There is at least one important topic not covered in great depth in this book: the role the United States plays in Philippine politics. An extended treatment of this complex and controversial topic is omitted in part because of the limitations of time and space, and in part because I believe that the U.S. role in domestic Philippine affairs is often over-stated. This is not to say that the role of the United States in Philippines affairs is insignificant. American popular culture continues to pervade the Philippines. The United States still has a significant, though much reduced influence on the Philippine economy. The Philippine-U.S. relationship, and particularly the presence of the U.S. Military Bases, continues to be an important issue in domestic Philippine politics. Moreover, the United States has played a very important role at certain critical points in Philippine history, such as when the U.S. Government quietly accepted Marcos’ imposition of Martial law in 1972; when the United States pressured Marcos to hold a free and fair election in 1986; or most recently, when the U.S. air force intervened to help quell the December 1989 coup attempt.
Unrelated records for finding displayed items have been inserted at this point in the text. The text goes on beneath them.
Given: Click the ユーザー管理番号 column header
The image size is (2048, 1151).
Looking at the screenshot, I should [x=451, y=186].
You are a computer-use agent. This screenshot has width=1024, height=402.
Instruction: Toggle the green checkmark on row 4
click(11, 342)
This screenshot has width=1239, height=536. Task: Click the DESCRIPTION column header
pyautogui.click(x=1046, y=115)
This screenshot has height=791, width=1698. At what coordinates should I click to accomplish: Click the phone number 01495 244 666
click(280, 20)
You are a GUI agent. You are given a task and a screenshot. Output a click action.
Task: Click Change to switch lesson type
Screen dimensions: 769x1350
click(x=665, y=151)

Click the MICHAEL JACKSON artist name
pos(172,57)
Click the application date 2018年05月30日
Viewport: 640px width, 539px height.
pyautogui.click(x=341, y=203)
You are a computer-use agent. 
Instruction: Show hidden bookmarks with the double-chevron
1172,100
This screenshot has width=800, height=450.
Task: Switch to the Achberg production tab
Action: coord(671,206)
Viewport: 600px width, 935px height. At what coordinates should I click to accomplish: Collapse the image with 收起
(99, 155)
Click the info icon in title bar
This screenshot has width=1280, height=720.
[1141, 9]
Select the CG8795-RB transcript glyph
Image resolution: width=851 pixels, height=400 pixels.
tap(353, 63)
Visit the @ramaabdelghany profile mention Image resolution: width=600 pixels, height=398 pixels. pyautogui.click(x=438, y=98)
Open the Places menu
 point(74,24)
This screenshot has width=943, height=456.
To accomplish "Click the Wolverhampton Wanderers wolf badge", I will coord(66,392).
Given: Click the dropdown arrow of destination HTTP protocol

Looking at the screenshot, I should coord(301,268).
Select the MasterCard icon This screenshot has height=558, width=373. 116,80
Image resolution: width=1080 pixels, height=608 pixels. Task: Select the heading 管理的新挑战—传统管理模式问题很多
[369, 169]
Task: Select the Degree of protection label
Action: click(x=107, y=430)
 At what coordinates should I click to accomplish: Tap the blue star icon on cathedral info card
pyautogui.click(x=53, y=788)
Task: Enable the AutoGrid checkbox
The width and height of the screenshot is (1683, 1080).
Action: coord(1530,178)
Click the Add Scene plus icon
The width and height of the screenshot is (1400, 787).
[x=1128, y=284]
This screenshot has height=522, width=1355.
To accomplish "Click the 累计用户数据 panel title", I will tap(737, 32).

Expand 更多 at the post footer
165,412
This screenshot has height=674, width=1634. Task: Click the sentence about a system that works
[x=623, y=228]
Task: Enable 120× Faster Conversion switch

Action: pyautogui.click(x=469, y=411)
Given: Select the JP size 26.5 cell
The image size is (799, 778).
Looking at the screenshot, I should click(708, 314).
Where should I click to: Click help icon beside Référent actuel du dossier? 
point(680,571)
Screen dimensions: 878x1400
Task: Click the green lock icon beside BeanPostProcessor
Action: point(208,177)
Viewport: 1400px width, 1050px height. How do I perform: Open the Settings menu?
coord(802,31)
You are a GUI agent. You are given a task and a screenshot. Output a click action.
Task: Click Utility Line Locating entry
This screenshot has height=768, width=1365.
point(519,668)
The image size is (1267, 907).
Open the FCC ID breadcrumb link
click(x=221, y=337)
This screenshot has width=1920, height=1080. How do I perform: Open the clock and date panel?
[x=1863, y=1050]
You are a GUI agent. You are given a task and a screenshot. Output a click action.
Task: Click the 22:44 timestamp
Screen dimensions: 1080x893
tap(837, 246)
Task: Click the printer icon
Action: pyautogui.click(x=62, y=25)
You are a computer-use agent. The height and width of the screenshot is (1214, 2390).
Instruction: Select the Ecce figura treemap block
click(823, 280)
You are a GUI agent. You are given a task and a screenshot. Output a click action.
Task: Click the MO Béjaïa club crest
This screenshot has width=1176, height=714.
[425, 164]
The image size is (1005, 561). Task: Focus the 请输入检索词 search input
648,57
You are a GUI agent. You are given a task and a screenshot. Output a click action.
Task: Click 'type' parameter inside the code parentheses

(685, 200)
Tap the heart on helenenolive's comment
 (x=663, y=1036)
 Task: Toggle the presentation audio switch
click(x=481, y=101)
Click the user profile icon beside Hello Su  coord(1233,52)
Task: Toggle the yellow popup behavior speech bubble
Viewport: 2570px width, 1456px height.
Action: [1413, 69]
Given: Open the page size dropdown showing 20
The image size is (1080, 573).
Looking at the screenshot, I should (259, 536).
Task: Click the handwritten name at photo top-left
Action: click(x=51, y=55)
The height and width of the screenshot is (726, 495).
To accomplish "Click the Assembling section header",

On the whole, however, I do not believe that the U.S. Government has a sustained or decisive influence on most of the political and governmental process described in this book. Put another way, I believe Filipinos – and not Americans – are the ultimate determiners of the nation’s political destiny.
Finally, this book is a personal effort to understand and explain a sometimes frustrating, often paradoxical, and always fascinating country. Like many other foreigners who have lived there, I have been simultaneously impressed and distressed by Philippine society. I have been impressed by the hospitality and generosity, the patience and perseverance, and the intelligence and humour of Filipinos. But at the same time, I have been distressed by the predominance of self-interest, the inequity and injustice, and the lack of unity and consensus in Philippine society. This book, therefore, is my own effort to understand and where possible reconcile, some of the apparent contradictions.
Over the years, more than a few American observers of Philippine affairs have been guilty of judging the Philippines by American standard. I have tried to avoid perpetuating this tradition by drawing extensively on Filipino commentary and analysis. Moreover, when criticizing certain shortcoming and failures of Philippines politics, I have tried to use the standard and criteria I have heard Filipinos use. And when assessing the challenges facing the Philippines. I have tried to view these in the context of the national goals and aspirations articulated by many Filipinos. But in the final analysis, I am what I am – an American commenting on another culture and society. I hope the Filipinos who read this will accept that my observation are based on a genuine interest in and concern for their country.